Although his five-year promotional and editorial contract with the magazine publisher, American Media Inc., had been previously reported, the extent of Schwarzenegger's compensation, at least $5 million against a percentage of the ad revenue, wasn't disclosed until AMI made a filing with the U.S. Securities and Exchange Commission. The deal was made just before Schwarzenegger assumed the governorship in 2003, and what made it politically dicey is that the magazines are filled with ads for dietary supplements and he vetoed legislation aimed at curbing their use by high school athletes.
The governor's perpetual critics immediately alleged that because his magazine income hinges on ad revenues, much of which are generated by pitches for dietary supplements, it was an unethical conflict of interest for him to decide the fate of the legislation. A Schwarzenegger spokesman initially defended the contract and the disclosures, but as media interest and criticism intensified, Schwarzenegger recognized - like Cunningham - that he was in a no-win situation.

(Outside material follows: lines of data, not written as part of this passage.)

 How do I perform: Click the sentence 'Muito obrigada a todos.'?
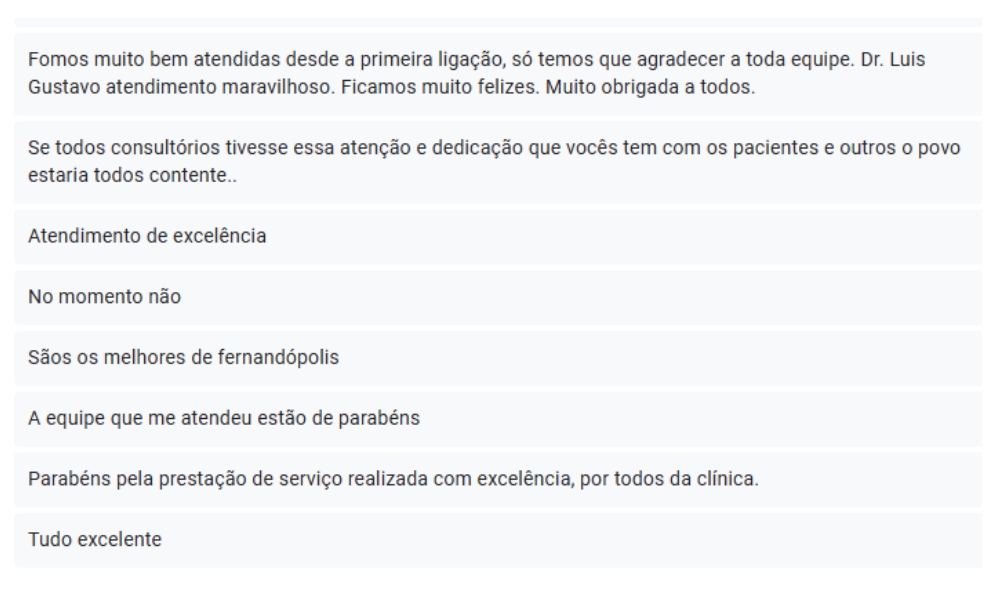[650, 87]
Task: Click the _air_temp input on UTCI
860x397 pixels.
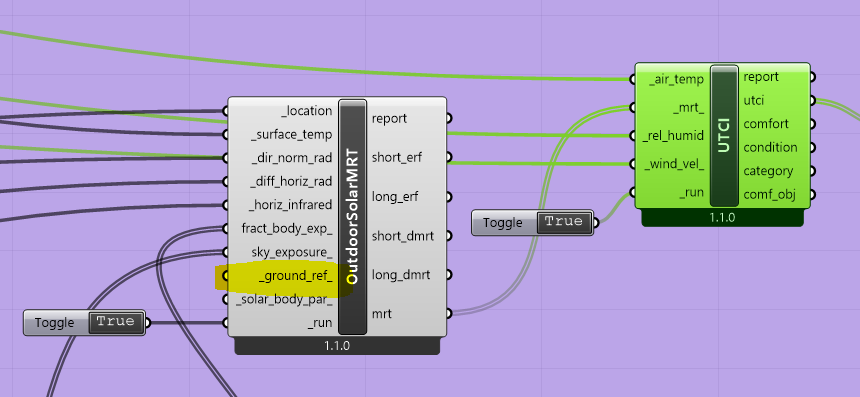Action: [x=676, y=80]
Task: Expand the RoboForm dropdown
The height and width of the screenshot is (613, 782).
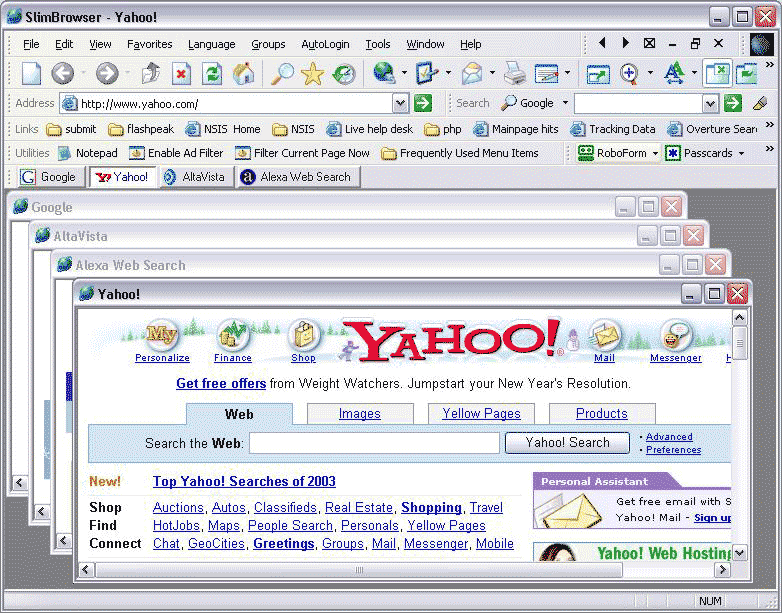Action: pos(656,153)
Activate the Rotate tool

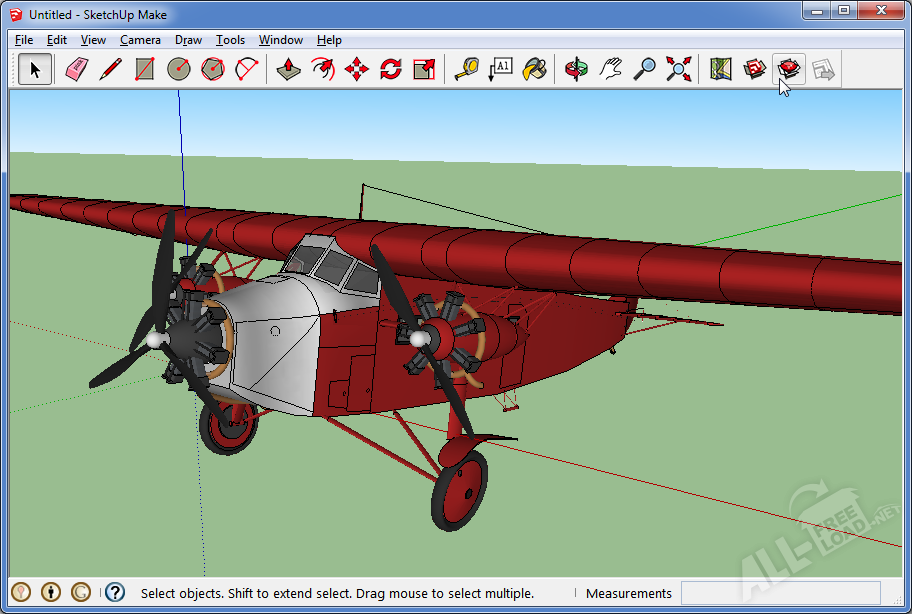tap(391, 69)
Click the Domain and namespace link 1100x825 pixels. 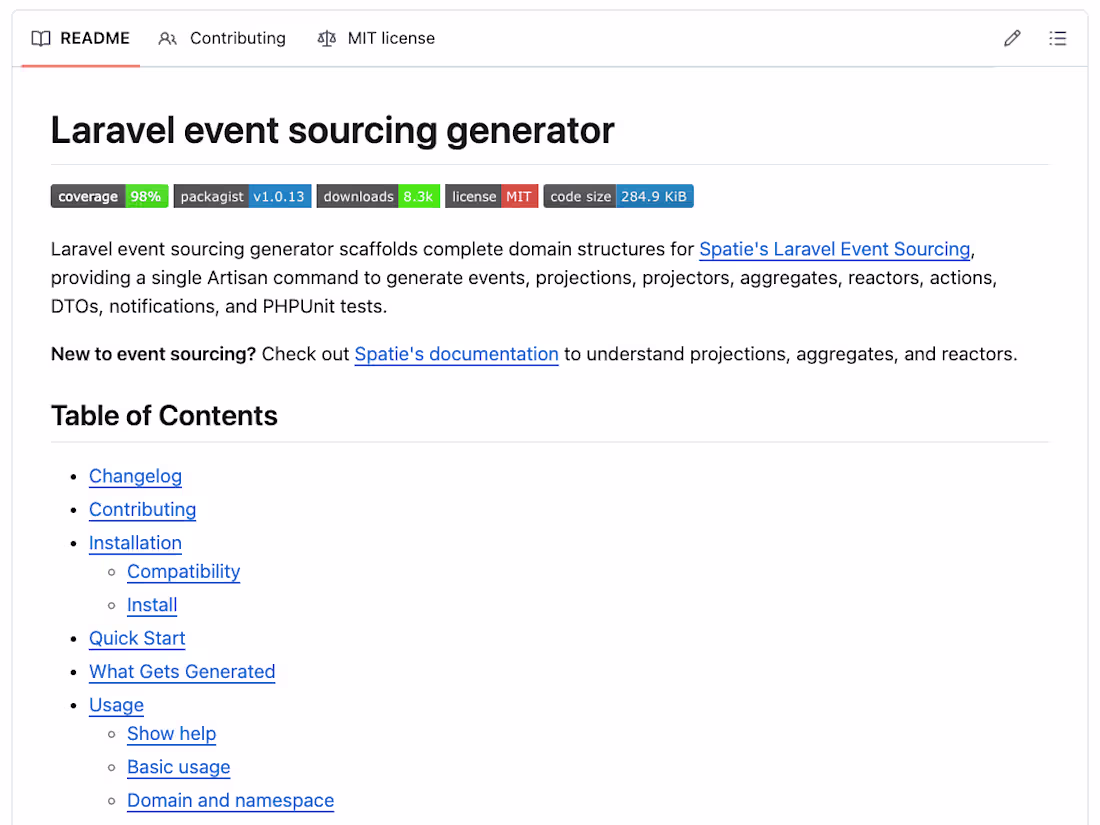[230, 800]
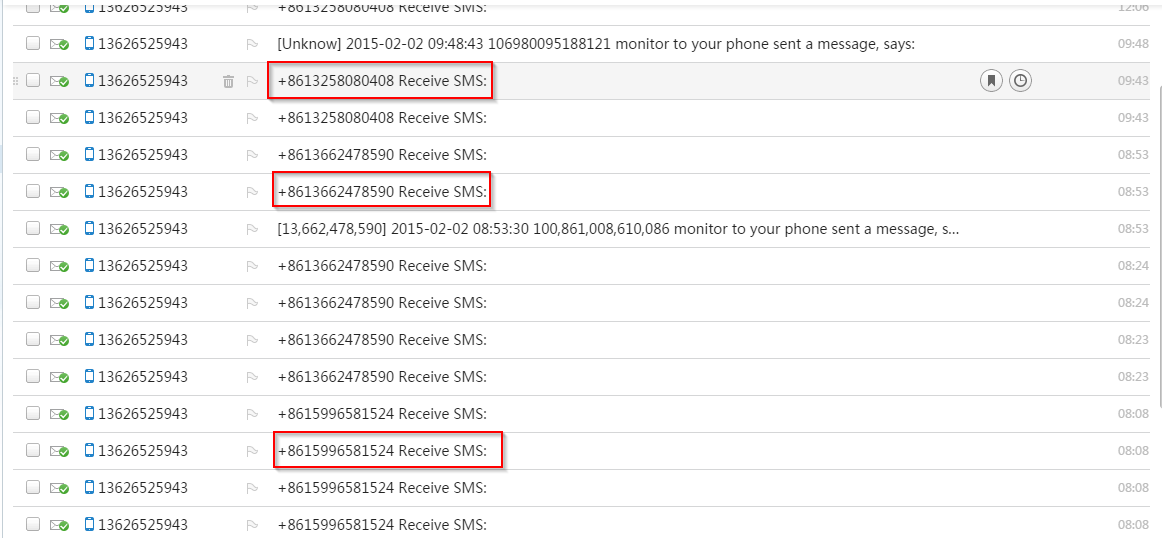Click the flag icon beside the trash icon
Viewport: 1162px width, 538px height.
click(252, 81)
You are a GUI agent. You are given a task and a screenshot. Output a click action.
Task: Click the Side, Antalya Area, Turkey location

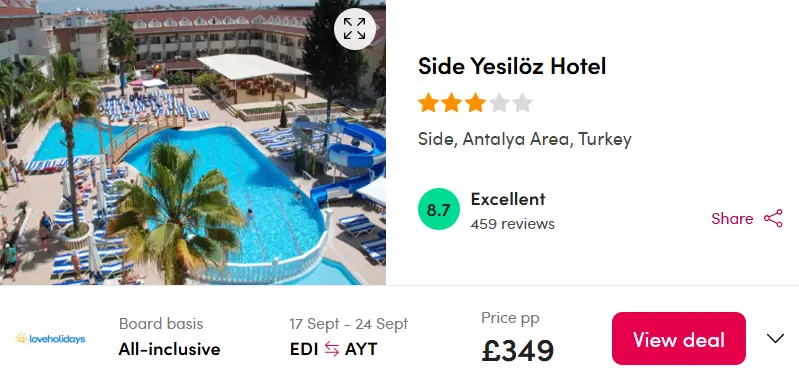coord(525,139)
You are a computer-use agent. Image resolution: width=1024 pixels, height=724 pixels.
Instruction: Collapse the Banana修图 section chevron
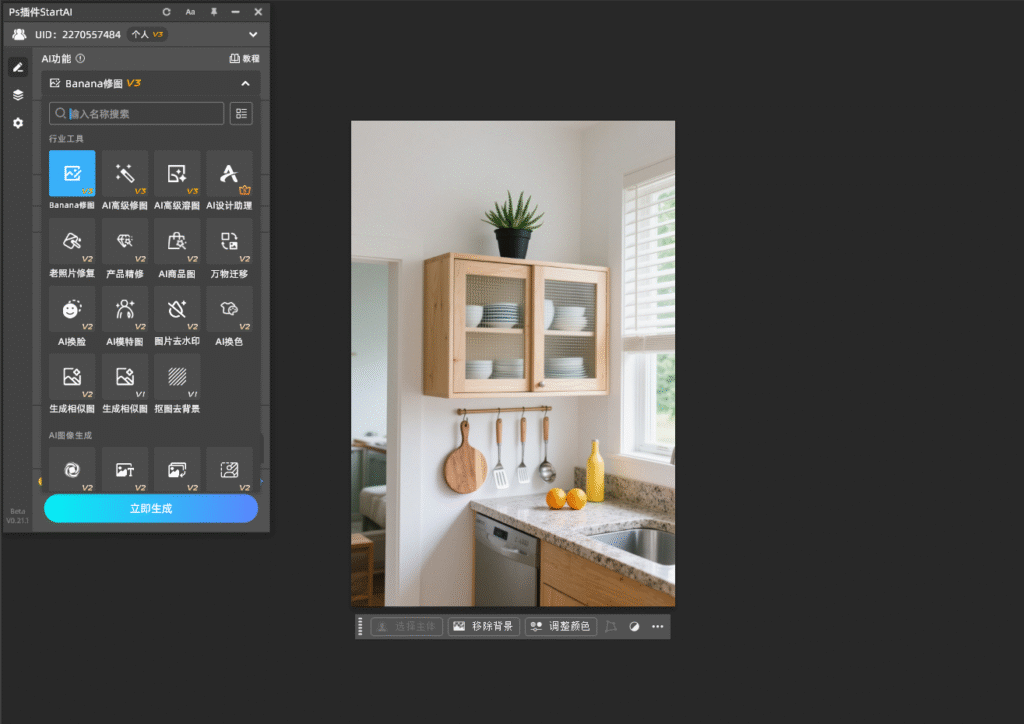(x=245, y=84)
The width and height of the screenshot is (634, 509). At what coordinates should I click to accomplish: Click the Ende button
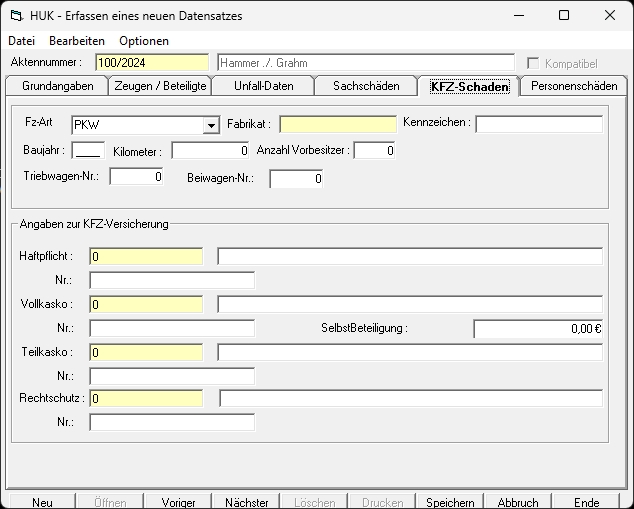[x=586, y=502]
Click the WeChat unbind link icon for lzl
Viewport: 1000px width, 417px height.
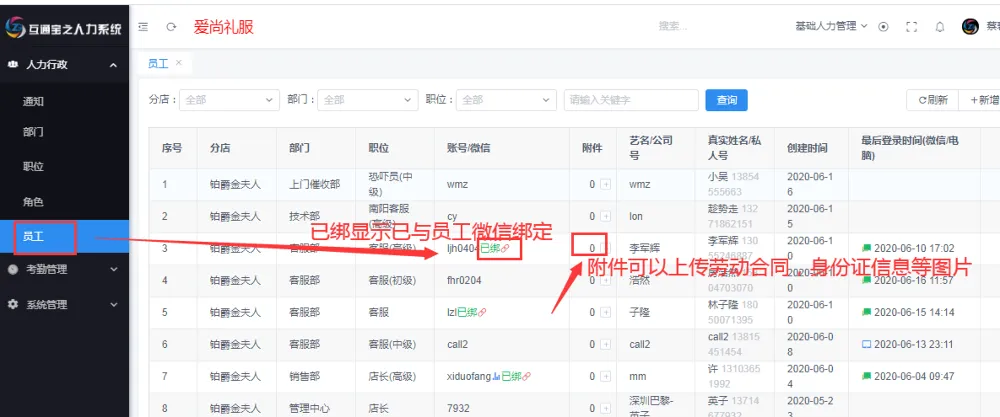coord(483,312)
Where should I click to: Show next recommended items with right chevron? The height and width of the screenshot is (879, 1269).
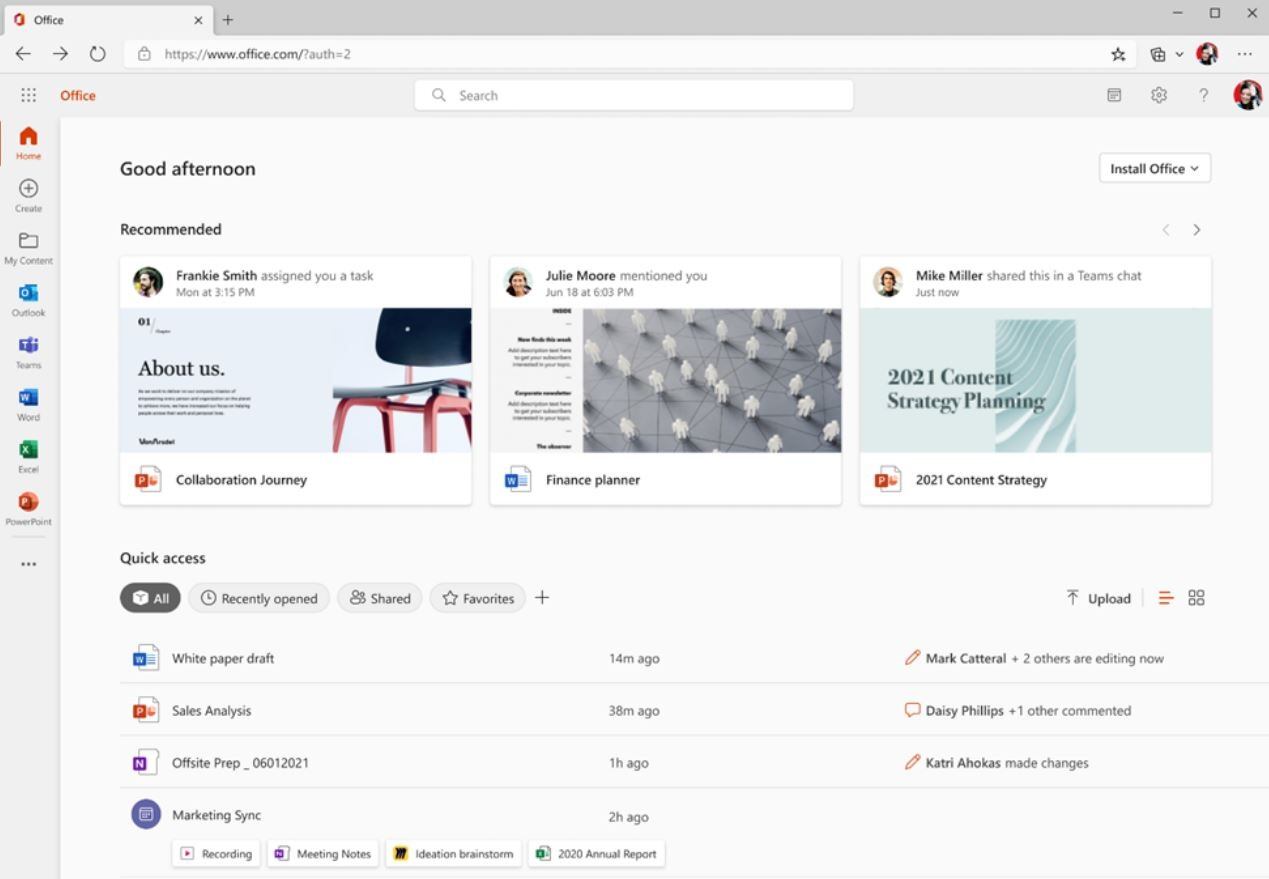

Almost certainly, no state laws governing conflict of interest were broken, because Schwarzenegger's connection to the products' makers was indirect, and his situation was probably no more onerous than those of dozens of legislators who have financial or professional ties to groups whose causes they push. They, like Schwarzenegger, are not in legal conflict because they don't specifically benefit from their actions. Assembly Speaker Fabian Núñez, for example, received income from a Los Angeles labor group for months, then dropped the moonlighting job for reasons much like those Schwarzenegger cited.
Nevertheless, the flap was another example of the governor's somewhat tone-deaf approach to politics. He has assumed from the onset of his governorship that because he was a famous bodybuilder and movie star entering politics as a civic gesture, the ordinary - if unwritten - rules of political conduct didn't apply. That attitude has manifested itself in what can only be described as sloppiness, whether it be in his often contradictory public pronouncements, his inartful drafting of ballot measures that he says are vital policy reforms or his raising huge amounts of campaign money while decrying the influence in the Capitol of special interests.
Somehow, Schwarzenegger convinced himself that he was immune to the political effects of that sloppiness - that the purity of his motives would be obvious and compelling - but each instance provided his enemies, who never wanted him to succeed as governor, with more ammunition to undercut his standing with voters, a standing that now is only slightly more than half of his sky-high approval nine months ago.
Perhaps Schwarzenegger finally understands that he's fighting for his political life, and arrogant disregard for the niceties could be his undoing.